Bénédicte Chéron, universitaire spécialiste des relations entre l'armée, la société et les médias, répond aux questions soulevées par l'agression, vendredi 3 février, contre des soldats de l'opération Sentinelle, au Carrousel du Louvre, à Paris.

Article rédigé par Benoît Zagdoun - propos recueillis par
France Télévisions
Publié Mis à jour
Temps de lecture : 2 min
Des policiers montent la garde devant le Louvre, le 3 février 2017 à Paris, après une attaque contre des militaires de l'opération Sentinelle. (SERGE TENANI / CITIZENSIDE / AFP)

Une attaque "à caractère terroriste" a été commise dans l'un des lieux les plus emblématiques de Paris, selon les mots du Premier ministre, Bernard Cazeneuve. Un homme a agressé à la machette des militaires en patrouille à l'entrée de la très touristique galerie du Carrousel du Louvre, avant d'être grièvement blessé par le tir d'un des soldats.

>> Attaque contre des militaires au Louvre : suivez l'enquête en direct

Cette agression soulève plusieurs questions sur l'opération Sentinelle, alors que 7 000 soldats sont déployés dans toute la France, dont 3 500 dans la capitale, pour faire face à la menace terroriste. Afin d'y répondre, franceinfo a interrogé Bénédicte Chéron, professeure à l'Institut catholique de Paris, spécialiste des relations entre l'armée, la société et les médias.

L'opération Sentinelle a-t-elle démontré son efficacité en permettant de neutraliser cet assaillant ?

Bénédicte Chéron : En l'état actuel des informations dont nous disposons sur cette attaque, c'est-à-dire des informations encore très partielles, on ne sait pas si cet agresseur avait pour cible d'autres personnes que les militaires de Sentinelle, s'il voulait pénétrer dans le musée du Louvre et s'attaquer à des touristes, par exemple.

Si ce qui est finalement avéré, c'est qu'il s'en est pris directement aux militaires de Sentinelle, on ne peut pas dire que l'opération Sentinelle a rempli son rôle de protection des Français contre une menace terroriste. A moins de considérer que les soldats jouent le rôle d'un aimant pour attirer des terroristes à eux et empêcher que ces terroristes ne s'attaquent à d'autres personnes que les militaires. C'est quand même un concept un peu bizarre, puisque cela veut dire qu'on développerait l'idée qu'ils sont des cibles et qu'on l'assume. Ce n'est pas du tout la fonction officielle de l'opération Sentinelle.
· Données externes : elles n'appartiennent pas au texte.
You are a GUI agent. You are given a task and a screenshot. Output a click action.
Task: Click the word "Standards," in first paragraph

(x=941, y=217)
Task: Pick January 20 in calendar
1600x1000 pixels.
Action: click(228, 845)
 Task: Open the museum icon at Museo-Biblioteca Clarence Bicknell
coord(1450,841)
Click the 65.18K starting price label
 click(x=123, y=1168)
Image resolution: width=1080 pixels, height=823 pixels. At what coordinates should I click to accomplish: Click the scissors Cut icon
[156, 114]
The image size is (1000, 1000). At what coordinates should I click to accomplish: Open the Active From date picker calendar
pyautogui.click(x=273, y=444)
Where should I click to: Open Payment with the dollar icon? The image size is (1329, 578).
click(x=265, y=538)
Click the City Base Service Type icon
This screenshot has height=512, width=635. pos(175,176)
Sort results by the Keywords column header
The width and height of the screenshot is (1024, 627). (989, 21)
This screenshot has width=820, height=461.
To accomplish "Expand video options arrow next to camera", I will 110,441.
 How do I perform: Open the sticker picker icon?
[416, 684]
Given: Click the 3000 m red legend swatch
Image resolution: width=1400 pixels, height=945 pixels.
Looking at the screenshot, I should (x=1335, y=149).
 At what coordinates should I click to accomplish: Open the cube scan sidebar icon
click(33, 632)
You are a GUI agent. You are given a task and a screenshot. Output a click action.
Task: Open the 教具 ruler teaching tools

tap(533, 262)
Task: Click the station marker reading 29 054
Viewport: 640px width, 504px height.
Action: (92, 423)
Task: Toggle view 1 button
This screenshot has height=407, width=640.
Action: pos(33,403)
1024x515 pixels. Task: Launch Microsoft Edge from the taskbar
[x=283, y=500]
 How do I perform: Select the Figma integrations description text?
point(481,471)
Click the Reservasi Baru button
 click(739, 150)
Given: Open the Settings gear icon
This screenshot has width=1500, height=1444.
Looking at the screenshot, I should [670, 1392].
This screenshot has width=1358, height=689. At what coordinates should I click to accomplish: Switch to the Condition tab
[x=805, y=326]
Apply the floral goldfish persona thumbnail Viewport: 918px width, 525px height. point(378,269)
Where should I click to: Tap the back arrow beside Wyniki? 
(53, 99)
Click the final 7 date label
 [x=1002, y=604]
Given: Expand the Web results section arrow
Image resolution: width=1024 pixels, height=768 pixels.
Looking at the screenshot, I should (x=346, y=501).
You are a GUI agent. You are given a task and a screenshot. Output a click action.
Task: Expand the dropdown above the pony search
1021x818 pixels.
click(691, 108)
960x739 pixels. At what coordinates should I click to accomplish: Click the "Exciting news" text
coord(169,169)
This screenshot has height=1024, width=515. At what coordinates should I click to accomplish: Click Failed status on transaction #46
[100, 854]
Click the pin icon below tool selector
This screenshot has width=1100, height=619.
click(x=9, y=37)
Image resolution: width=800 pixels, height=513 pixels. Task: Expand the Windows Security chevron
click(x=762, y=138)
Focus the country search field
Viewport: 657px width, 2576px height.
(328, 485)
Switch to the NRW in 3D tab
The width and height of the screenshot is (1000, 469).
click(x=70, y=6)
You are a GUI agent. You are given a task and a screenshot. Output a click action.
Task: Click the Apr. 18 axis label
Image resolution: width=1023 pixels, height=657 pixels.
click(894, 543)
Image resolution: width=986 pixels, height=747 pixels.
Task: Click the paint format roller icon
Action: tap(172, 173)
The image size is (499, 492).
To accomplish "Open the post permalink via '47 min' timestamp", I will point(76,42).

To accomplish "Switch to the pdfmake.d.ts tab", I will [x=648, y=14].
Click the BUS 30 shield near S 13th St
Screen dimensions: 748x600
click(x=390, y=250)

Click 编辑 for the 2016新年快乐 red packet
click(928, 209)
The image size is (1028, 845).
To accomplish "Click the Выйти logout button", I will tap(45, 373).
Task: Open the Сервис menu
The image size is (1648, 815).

Les patrouilles militaires dans les lieux publics ne seraient donc pas efficaces ?

Dans les moments qui ont suivi les attentats de 2015, on pouvait comprendre cette réaction qui consistait à mobiliser des militaires sur le territoire national. Cette réaction d'urgence avait une légitimité. Mais la perpétuation de cette opération massive pose des questions parce que, pour l'instant, aucun fait ne vient nous démontrer que cette opération Sentinelle est effectivement une bonne réponse à la menace terroriste. Et ce qui semble pour l'heure plutôt être démontré, c'est que les militaires deviennent eux-mêmes des cibles.

Sentinelle ne serait donc qu'une opération d'affichage ?

On peut se poser la question vis-à-vis de la population française de la perception de cette action et de ce décalage très important qu'il y a entre un discours affiché sur l'opération Sentinelle et la réalité des faits et de ce qui est en train de se passer. 

Lors de l'attentat au Bataclan, les Français ont appris, a posteriori, que des militaires étaient sur place et qu'ils n'avaient pas pu agir et réagir dans le contexte dans lequel ils se trouvaient mobilisés, et qu'ils n'avaient donc servi à rien. Et là, on voit maintenant des militaires qui sont des cibles. On est dans une contradiction totale avec ce que les politiques tiennent comme discours sur l'opération Sentinelle.